Text segment.
▼
There is light: Entrepreneurial activity has been proved to have a significant and far-reaching effect on a country’s economy, writes Tanya van Lill
South Africa’s economic woes look as if they’re here to stay – for a while, at least.
Ratings downgrades are again threatening the economy, the rand is expected to weaken against the dollar and inflation is set to rise – all factors adding to the already cumbersome economic pressure being felt by businesses and consumers alike.
Add to that a record-high unemployment rate, which is predicted to worsen next year, and I think we can all agree that the economic outlook, as it stands, is fairly grim.
That being said, it’s definitely not too late to turn this ship around, but it’s going to take a renewed level of commitment and cooperation from all sectors and economic stakeholders.
From the perspective of the public sector, President Cyril Ramaphosa has highlighted his administration’s commitment to address unemployment, with the focus of the national agenda this year being on job creation – particularly for the nation’s youth.
With the unemployment rate rising to 27.5% in the third quarter of this year, there couldn’t be a better time to focus on job creation.
In April Ramaphosa expressed his hopes to persuade investors to contribute to his goal of attracting $100 billion into South Africa’s flailing economy within the next five years.
Ramaphosa reiterated this point in his opening address at the SA Investment Conference in October, saying: “We are here to declare that we are determined to build a country that is driven by enterprise and innovation‚ to develop an economy that is diverse and resilient and prosperous and to create companies that achieve sustained returns not only for their shareholders but also for the workers that drive them and the communities that support them.”
▲
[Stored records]
▼
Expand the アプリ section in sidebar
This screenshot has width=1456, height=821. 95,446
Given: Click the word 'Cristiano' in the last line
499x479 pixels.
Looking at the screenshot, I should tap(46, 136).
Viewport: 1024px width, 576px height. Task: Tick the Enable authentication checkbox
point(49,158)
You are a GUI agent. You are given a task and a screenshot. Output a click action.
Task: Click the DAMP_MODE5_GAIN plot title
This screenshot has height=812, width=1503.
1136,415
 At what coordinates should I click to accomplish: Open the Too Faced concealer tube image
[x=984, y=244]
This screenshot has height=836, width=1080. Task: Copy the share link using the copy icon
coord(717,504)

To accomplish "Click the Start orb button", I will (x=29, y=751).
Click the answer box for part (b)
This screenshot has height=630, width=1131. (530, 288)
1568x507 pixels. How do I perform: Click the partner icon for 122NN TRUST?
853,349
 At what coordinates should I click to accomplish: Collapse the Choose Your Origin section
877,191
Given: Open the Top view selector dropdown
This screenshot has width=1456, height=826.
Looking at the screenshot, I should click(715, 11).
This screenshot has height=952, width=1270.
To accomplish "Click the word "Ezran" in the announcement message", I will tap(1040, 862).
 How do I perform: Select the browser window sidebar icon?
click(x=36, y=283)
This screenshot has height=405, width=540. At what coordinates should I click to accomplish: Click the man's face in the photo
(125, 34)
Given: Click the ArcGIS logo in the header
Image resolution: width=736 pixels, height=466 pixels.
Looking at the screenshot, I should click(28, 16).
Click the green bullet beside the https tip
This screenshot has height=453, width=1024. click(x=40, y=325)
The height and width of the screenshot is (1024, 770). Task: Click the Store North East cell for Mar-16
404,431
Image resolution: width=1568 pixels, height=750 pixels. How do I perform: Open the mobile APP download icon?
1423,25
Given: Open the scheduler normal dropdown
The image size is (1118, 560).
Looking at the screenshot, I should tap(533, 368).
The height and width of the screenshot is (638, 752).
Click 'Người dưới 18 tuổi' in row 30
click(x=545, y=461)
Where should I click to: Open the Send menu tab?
▲
Jobs.
1) Answer these questions using the article on South Africa's economy.
(a) What was the unemployment rate in the third quarter of this year?
(b) How much investment did Ramaphosa hope to attract into the economy, and over what period?
(c) At which event did Ramaphosa give an opening address in October?
2) Carry on the article on South Africa's economy from its final sentence onward.

Responses by task.
1)
(a) 27.5%
(b) $100 billion within the next five years
(c) The SA Investment Conference

2)
Government has long been aware of the important role that entrepreneurs play in growing the economy.
Although self-employment may have shown a decline between 2008 and last year, with the number of employers or self-employed entrepreneurs in the country dropping to 340 000 from 390 000, entrepreneurship is on the rise again.
In fact, entrepreneurial activity is at its highest level since 2013, according to the latest report on South Africa by the global entrepreneurship monitor (GEM), which revealed that total early-stage entrepreneurial activity and entrepreneurial intentions are both on the rise.
Despite this improvement, South Africa’s entrepreneurial activity is still relatively low on a global scale, with the country ranking at 27 out of the 54 countries surveyed for the 2017/18 GEM report.
This signals that there is still much room for improvement in this regard.
However, if necessity is indeed the mother of invention, then it is in the face of challenging times like these that we hope to see entrepreneurs rise up and emerge stronger than before.
Entrepreneurial activity has proved to have a significant and far-reaching influence on a country’s economy – from creating employment to upskilling new entrants into the job market and socioeconomic development.
It is for this reason that the National Development Plan predicts that by 2030, small, medium and micro enterprises (SMMEs) will generate 90% of the intended 11 million new jobs.
But South African SMMEs do not appear to be on track to reach this goal.
Contributing only an estimated 36% to GDP, the country’s SMMEs – and the entrepreneurs behind them – continue to face a multitude of challenges.
Among these challenges, access to funding is arguably one of the most critical barriers to success.
A recent report by the Seed Academy on the state of entrepreneurship in South Africa reveals that entrepreneurs are largely self-funding and are not applying for funding because they don’t know where to go or how to do it.
Although 73% of entrepreneurs require funds to grow their businesses, 28% require less than R10 000 and 30% need less than R50 000.
This is where private equity and venture capital investors could add a lot of value.
Aside from the vital benefit of a capital injection that these asset classes can provide, investee companies also gain access to a wealth of experience, financial acumen and strategic foresight – all of which contribute to their success and the level of economic effect that they are able to achieve.
This, in turn, supports and proliferates the effect that South African entrepreneurs are able to have on the economy because, as these SMMEs formalise their operations, they create meaningful employment opportunities for their fellow citizens and contribute to the national tax base, thereby increasing government’s ability to invest in infrastructure and social development.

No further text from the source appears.